LA teachers union poised for massive strike impacting 400,000 students

Los Angeles teachers are expected to announce a strike date Wednesday that could halt classes for nearly 400,000 students.
The timing is set to coincide with a massive rally in downtown LA involving three major unions.
The walkout, if it happens, would be open-ended, lasting until a new contract is agreed upon. United Teachers Los Angeles represents more than 30,000 educators and staffers, whose contract expired last June.
The union’s latest proposal would boost average pay by 17% over two years, with early-career teachers targeted for the biggest increases.
LA Unified has countered with an 8% raise over two years and warned that district reserves are shrinking.

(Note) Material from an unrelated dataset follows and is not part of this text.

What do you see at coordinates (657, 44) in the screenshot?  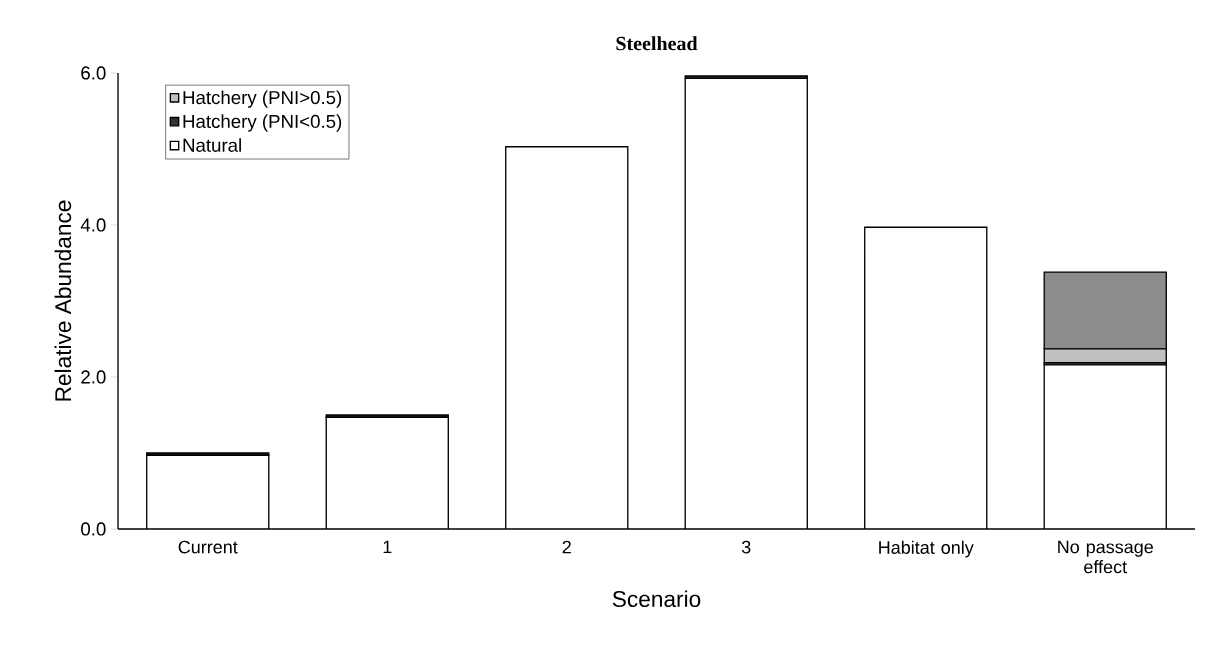 I see `chart-title: Steelhead` at bounding box center [657, 44].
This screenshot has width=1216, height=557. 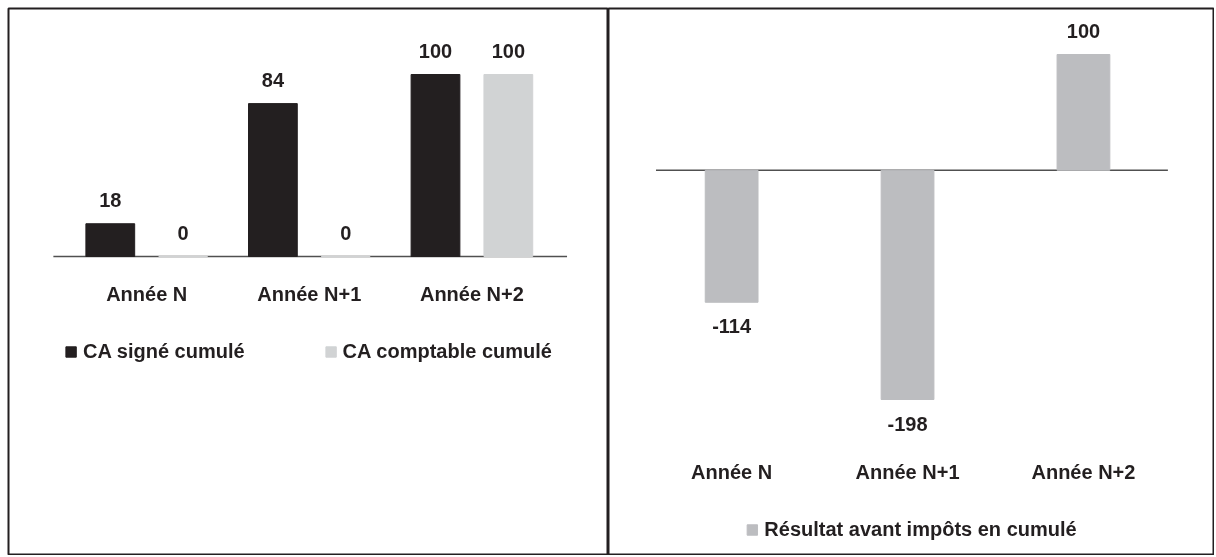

Financial pressure is mounting due to the end of pandemic aid, declining enrollment, and costly misconduct settlements.
Other unions joining the rally include Local 99, representing 30,000 support staff, and the Associated Administrators of Los Angeles, marking a first for principals and middle managers to take part in a joint action of this scale.
The announcement could trigger an immediate standoff, and schools may face major disruption if an agreement isn’t reached before the strike date.
The potential for another strike comes amid a wave of educator unrest across California. In San Francisco last month, educators staged their first strike in nearly 50 years, closing all 120 district schools in a move that kept roughly 50,000 students home as they fought for higher pay, better staffing and healthcare protections.
Other districts, including San Diego and Sacramento-area schools, also recently authorized strikes as unions push for improved wages and working conditions.
Within Los Angeles, the strike threat hits while the district is already under heightened scrutiny.
Superintendent Alberto Carvalho has been on paid administrative leave since late February after the FBI raided his San Pedro home and downtown offices in a probe tied to a failed AI chatbot project. While Carvalho has not been charged, the board sidelined him amid the investigation.
The combination of statewide labor unrest, contract disputes and leadership turmoil are coming to a head as three employee unions get set to rally in downtown LA on Wednesday.